A few years ago — actually April 6th, 2009, by his exact account — Nevins experienced another beginning. He found a “new muse” when he veered from his decade-plus of success in figurative painting and started making more abstract work. The resulting gigantic canvases, their creation eventually boosted by a $10,000 Fellowship Grant from the North Carolina Arts Council, were paired with the Torah paintings in a show last fall at the S. Tucker Cooke Gallery at UNCA.

The figurative works were arranged clockwise around the gallery, in the order they appear in print. “They depict the world we live in and the stories we tell each other about who we are and where we come from, the world we see and touch every day,” explains Nevins.

Meanwhile, the large abstract pieces were shown in the center of the gallery. “They depict our inner world, that floating world, that inner landscape we each carry inside of us,” says the artist. “It’s probably meaningful that these paintings are so much larger — that our inner world affects so much how we perceive the outer world that we encounter every day.”

Titled only by number to further discourage implied narrative, the paintings are colossal, measuring up to ten feet long in one case. “Number 4,” at 42×48 inches one of the smaller abstracts, is painted on a piece of wood arched like a doorway. It’s an important symbolic invitation to this new world: sensuous organic forms in a bloodletting of revelatory colors.

“I began going for a more direct visceral emotion, one that wasn’t conveyed by story — one where viewers didn’t need a surrogate for themselves in the painting to have an emotion that they could then relate to. Or not.”
“Number 1” appears like an unfurling flower or a vivisected heart: striated, intimate reds nourish a spray of indigo poison berries, or perhaps eyes.
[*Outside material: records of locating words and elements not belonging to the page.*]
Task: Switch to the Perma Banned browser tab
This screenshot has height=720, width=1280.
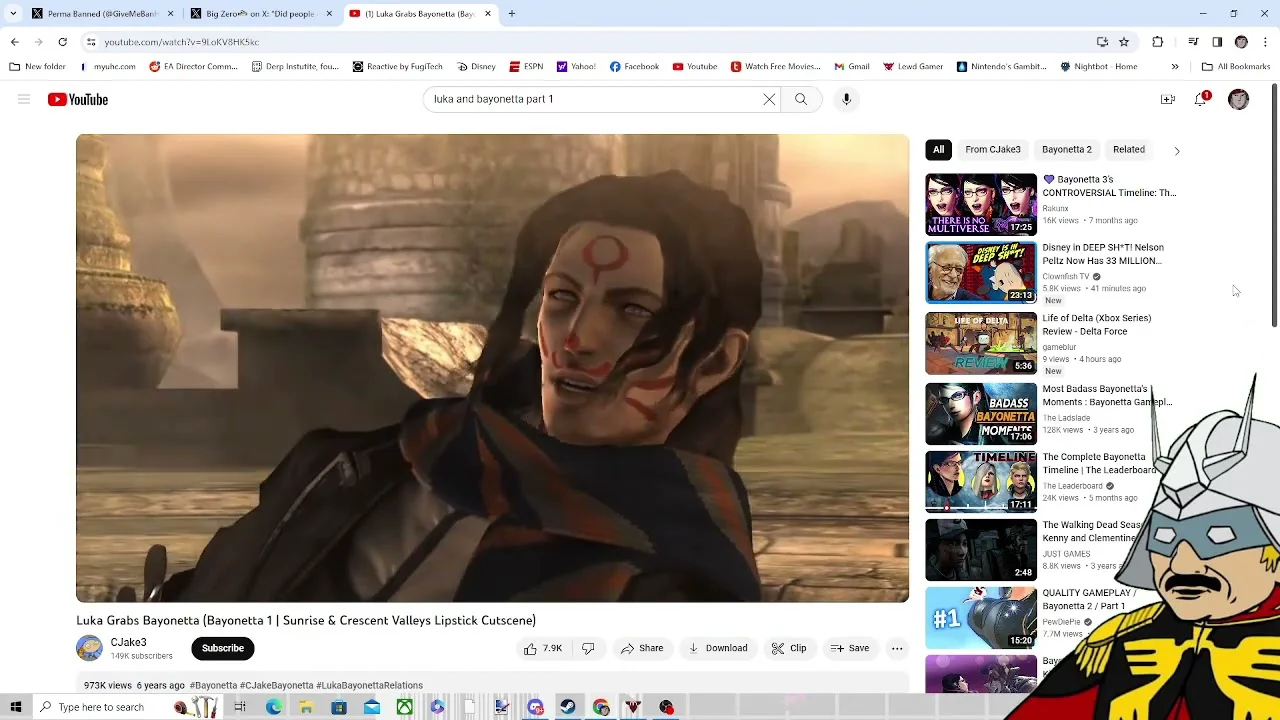Action: tap(100, 14)
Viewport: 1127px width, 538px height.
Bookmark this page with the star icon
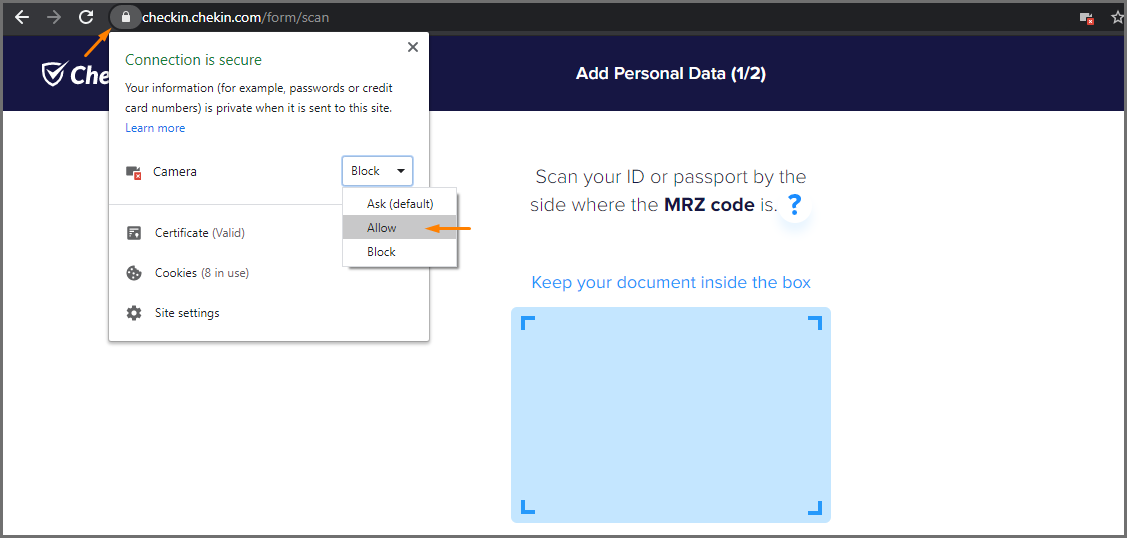(x=1117, y=18)
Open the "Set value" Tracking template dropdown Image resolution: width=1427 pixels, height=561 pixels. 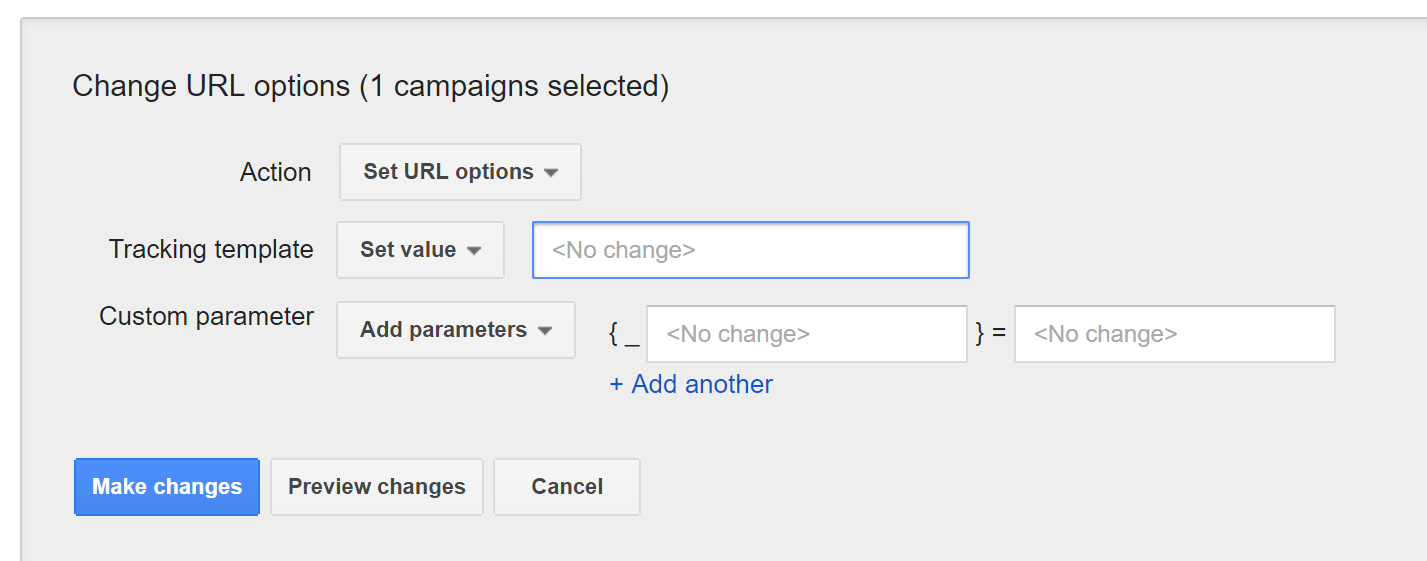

In “Number 15,” a 60-by-120-inch diptych, earth-toned worms (or maybe fern tendrils, or maybe wisps of storm clouds) roil away from a sacred-gold illuminated center that could be an umbilical cord or simply a dangerous, delighted notion.

“The viewer has to stand in front of these shapes and colors and decide for themselves, given their own personal history, what is being communicated,” says Nevins. “They are like Rorschach Tests. I’m going for the sublime, the ineffable.

“Of course, being that we are the story-telling, pattern-seeking primates that we are, one can’t help but try to find ‘meaning’ in these shapes and colors. What construction of meaning comes up for each viewer can be instructive as to the workings of their own psyche.”